I fished the surf just North of Apache pier (like literally, could have tangled lines with the guys on the pier [not really though]) from August 2nd till the 12th and had barely any luck. 3 sharks (sharpnose maybe?), a stingray, and a sand dollar (on a spoon that I let sink before retrieving) were all that was caught in the surf. My girlfriend and I each caught a flounder, mine being 19" and hers at 15", in the small inlet near ocean annie's. My girlfriend also snagged a sea turtle on its arm in this inlet. The turtle happened to have a hook in the same arm, less than an inch away. Weird. I also caught a toadfish in this location.


----------



## BigRig (Aug 14, 2012)

Sounds about right.Horrible.


----------



## Volfan28 (Jul 30, 2008)

Horrible is right!


----------



## Stingray19 (Aug 15, 2010)

Well, thats not what I want to hear. Got a week to pick up


----------



## jmbush01 (Jun 25, 2012)

Is it seriously that bad all year round? Even during the mullet run? That really bums me out because my family has a place in Kingston Plantation. 

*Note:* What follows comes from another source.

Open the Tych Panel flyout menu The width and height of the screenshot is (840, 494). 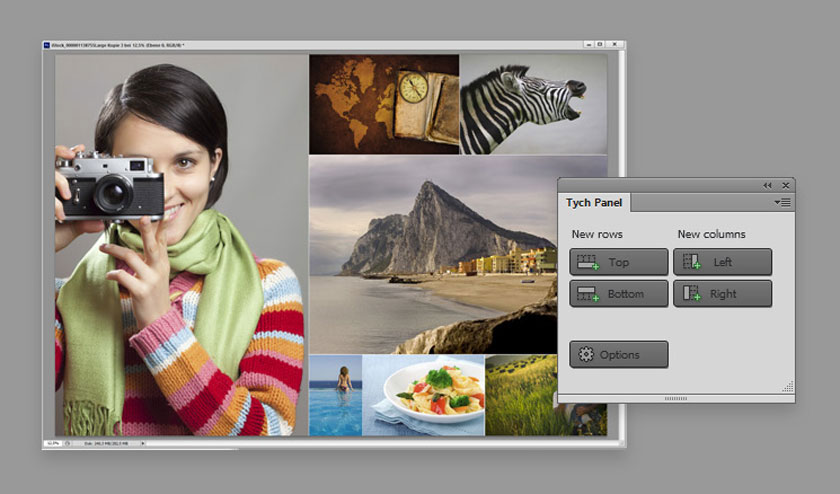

At least that gives me the hope that I could do relatively well in a better location.

How far North and South do they pump the beach with sand? It can't be _too_ far to the nearest beach with some structure and good fishing..


----------



## Danman (Dec 13, 2007)

Its all about structure and other than piers and the jetty I would think thats it.


----------



## Stingray19 (Aug 15, 2010)

jmbush01 said:


> Is it seriously that bad all year round? Even during the mullet run?


Well, whenever I'm in MB, its during the mullet run, and we always catch a lot of fish, so imo, no


----------



## jmbush01 (Jun 25, 2012)

Stingray19 said:


> Well, whenever I'm in MB, its during the mullet run, and we always catch a lot of fish, so imo, no


Oh thank God. When are the mullet normally running in MB? Second or third week in September?

@danman, I was fishing the surf, but I was so close to the pier that I would have expected to receive some benefit from its structure. From what I heard not much was being caught that week on the Apache Pier either. 

I've got fairly good freshwater fishing near me (I live right near the Chattahoochee river, which is stocked with over 1 million trout every year), but I am hooked (pun intended ) on saltwater fishing now. I am taking all Tuesday/Thursday classes at UGA in hopes that I can take a 4 day weekend or two when the mullet start running


----------



## Danman (Dec 13, 2007)

well, don't go overboard on saltwater gear (size ) unless you hook a shark , a medium (8 ft to 10ft) rod with about 12 to 17 lb test on a medium size reel will do JMO...maybe others will chime


----------